Feli shook his head. "That's because you're tired," he answered. "Go to sleep. I'll wake you up in the morning."

Antonio only sighed. Feli rustled around before seeing a few squashed petals of violet. He held it up for Antonio to see. "A flower, see Antonio?"

Antonio smiled for real now, his eyes visibly fondling the remnants of beauty. "Violeta," he murmured, leaning his head back to relax. "Púrpura…I wonder how beautiful Spain looks today."
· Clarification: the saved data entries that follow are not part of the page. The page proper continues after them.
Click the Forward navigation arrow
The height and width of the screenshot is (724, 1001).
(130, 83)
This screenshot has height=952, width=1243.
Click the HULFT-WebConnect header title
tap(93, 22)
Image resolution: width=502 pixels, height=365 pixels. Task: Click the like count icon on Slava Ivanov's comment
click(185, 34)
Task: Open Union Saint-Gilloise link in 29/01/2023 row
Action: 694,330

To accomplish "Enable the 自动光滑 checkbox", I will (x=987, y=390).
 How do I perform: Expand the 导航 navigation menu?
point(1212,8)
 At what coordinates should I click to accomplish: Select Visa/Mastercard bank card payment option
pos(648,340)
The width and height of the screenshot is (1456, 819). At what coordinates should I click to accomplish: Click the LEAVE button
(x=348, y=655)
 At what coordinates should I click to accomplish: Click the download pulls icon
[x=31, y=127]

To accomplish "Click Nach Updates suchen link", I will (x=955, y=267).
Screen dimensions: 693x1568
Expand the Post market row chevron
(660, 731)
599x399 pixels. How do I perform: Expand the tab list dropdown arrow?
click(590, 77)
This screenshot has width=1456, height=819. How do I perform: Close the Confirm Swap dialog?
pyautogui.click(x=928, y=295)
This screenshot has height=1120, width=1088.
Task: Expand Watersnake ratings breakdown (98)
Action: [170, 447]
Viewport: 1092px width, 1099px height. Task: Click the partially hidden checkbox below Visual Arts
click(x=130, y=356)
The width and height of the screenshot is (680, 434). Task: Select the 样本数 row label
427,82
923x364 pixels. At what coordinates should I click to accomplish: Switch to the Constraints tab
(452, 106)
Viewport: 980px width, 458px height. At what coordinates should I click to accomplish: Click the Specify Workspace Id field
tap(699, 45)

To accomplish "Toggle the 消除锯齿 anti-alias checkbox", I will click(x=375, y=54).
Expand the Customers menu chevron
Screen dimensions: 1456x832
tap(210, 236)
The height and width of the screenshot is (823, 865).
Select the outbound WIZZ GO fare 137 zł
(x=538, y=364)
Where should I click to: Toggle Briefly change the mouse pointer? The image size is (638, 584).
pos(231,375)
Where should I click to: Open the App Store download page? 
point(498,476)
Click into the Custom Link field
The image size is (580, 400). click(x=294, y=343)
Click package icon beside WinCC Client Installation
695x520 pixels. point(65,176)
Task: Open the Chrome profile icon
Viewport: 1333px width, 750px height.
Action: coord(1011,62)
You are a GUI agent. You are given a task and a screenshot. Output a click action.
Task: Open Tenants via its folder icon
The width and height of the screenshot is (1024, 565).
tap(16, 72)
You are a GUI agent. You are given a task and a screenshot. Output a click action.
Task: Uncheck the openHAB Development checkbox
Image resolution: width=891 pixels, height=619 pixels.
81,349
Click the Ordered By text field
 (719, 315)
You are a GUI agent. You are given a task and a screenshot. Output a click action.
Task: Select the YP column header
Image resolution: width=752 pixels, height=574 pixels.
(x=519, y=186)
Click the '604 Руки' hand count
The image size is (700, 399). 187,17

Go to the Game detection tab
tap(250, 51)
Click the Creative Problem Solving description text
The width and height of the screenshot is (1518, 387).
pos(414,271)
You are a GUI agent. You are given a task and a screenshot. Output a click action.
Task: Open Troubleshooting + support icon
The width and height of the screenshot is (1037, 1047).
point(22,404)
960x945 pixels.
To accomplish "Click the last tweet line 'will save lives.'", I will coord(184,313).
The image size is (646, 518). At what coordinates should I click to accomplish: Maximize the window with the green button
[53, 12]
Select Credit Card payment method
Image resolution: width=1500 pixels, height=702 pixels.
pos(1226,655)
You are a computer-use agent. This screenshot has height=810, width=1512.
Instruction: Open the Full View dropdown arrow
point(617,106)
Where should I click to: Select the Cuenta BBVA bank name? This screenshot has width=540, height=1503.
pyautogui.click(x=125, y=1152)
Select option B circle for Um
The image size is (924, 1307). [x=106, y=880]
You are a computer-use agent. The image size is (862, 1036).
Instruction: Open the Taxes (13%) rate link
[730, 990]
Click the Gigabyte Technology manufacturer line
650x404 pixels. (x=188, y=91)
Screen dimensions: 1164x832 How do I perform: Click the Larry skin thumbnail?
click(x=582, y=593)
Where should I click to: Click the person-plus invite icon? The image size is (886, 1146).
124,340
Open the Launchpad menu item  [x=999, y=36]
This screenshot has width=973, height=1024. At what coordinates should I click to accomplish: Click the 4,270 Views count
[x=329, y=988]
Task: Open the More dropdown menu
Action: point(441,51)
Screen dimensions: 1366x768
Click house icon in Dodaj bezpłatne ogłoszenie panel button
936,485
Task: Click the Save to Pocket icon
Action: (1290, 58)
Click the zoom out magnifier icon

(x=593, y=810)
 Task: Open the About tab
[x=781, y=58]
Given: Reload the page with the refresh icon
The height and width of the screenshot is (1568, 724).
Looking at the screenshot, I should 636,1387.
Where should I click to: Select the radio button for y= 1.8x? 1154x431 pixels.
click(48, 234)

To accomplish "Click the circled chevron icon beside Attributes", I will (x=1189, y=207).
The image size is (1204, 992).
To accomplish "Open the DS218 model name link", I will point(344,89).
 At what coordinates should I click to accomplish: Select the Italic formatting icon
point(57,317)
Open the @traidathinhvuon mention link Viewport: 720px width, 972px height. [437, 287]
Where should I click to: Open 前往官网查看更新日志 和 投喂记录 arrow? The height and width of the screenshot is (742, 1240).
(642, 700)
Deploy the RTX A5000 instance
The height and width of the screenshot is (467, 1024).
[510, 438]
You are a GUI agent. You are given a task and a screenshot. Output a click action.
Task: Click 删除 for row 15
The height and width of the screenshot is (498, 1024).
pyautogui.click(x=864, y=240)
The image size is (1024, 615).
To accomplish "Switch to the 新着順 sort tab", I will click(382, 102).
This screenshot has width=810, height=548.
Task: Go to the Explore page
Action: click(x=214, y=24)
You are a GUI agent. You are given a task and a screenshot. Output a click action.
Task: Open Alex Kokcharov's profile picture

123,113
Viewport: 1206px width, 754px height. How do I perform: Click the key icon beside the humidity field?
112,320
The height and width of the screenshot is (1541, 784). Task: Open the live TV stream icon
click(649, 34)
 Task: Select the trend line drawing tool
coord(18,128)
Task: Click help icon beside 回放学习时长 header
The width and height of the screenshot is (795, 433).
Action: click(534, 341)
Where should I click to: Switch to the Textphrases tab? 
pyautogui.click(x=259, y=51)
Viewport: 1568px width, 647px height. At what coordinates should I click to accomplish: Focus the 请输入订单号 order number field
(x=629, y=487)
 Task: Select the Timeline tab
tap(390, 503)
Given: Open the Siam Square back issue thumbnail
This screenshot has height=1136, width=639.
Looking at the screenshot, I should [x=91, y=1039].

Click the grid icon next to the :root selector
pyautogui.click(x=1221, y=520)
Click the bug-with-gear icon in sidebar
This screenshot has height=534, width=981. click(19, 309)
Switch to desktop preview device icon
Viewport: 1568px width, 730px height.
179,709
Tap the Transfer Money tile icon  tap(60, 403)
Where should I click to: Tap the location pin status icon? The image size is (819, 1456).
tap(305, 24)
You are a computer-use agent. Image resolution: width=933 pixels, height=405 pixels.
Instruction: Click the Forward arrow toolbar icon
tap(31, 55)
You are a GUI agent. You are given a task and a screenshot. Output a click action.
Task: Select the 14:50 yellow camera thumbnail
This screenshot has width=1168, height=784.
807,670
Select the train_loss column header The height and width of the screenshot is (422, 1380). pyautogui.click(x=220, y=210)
Feli swallowed. "I wonder how beautiful Palermo looks today," he echoed similarly. He could remember the layout of the old streets as if they were sketched on the back of his hand.

Antonio sighed again. "I wonder where Romano is right now. He was always so obstinate. You should have seen him the first nights we were here. We had the same barrack. I never knew how cute he looked when he was sleeping."

Feli didn't know why Antonio was trying to recall that. Wherever Romano was, it had to be better than here. "You love him," Feli stated both dumbly and wisely.

Antonio chuckled lightly in a cracked voice. His green eyes, which so strikingly resembled beautiful jade, became distant in the dark light. "I do," he murmured.

Feli shifted. "How did fratello survive here? He would have hated the crematoriums."

Antonio shook his head. "Romano dug trenches like you and I. You're right; he would've died of guilt and grief in the crematoriums. The nights made up for it, I suppose."

"The nights?" Feli asked. Feli was aware that the night gave the prisoners safety from bullets and soldiers. However, he didn't like lying there and listening to the coughs of the sick and the sobs of the heart-broken.

Antonio chuckled again. "I had imagined it many times, Feli. I never thought your brother's lips would be so perfect."

"Oh," Feli replied dumbly. His head held images of his Fratello and Antonio kissing. But the images were hard to imagine. Feli always thought that Romano wanted to have his first time in a nice place. "You had sex."

Antonio shot up from lying down to sitting upright. "Sex?" he asked incredulously. "No, Feli. We didn't do it here in all places. We just kissed. I'll never forget the look on his face when I told him just how much I loved him."

"The soldiers would punish you for that," Feli choked out. "Isn't it bad to be gay? Grandpa always said it was, and so does the Church! Romano was Catholic, like me! How could he be gay? I thought that the Pope didn't like that kind of stuff!"

Antonio watched Feli for a long time. "It's perfectly fine to love someone of the same gender, Feli. Your Fratello understood that, and I think that's why he was alright with confessing to me his own feelings. Your Pope doesn't like it, true, and most of the Church doesn't either. But it isn't a bad thing, Feli. It's just like loving a girl, only it is more to your preference."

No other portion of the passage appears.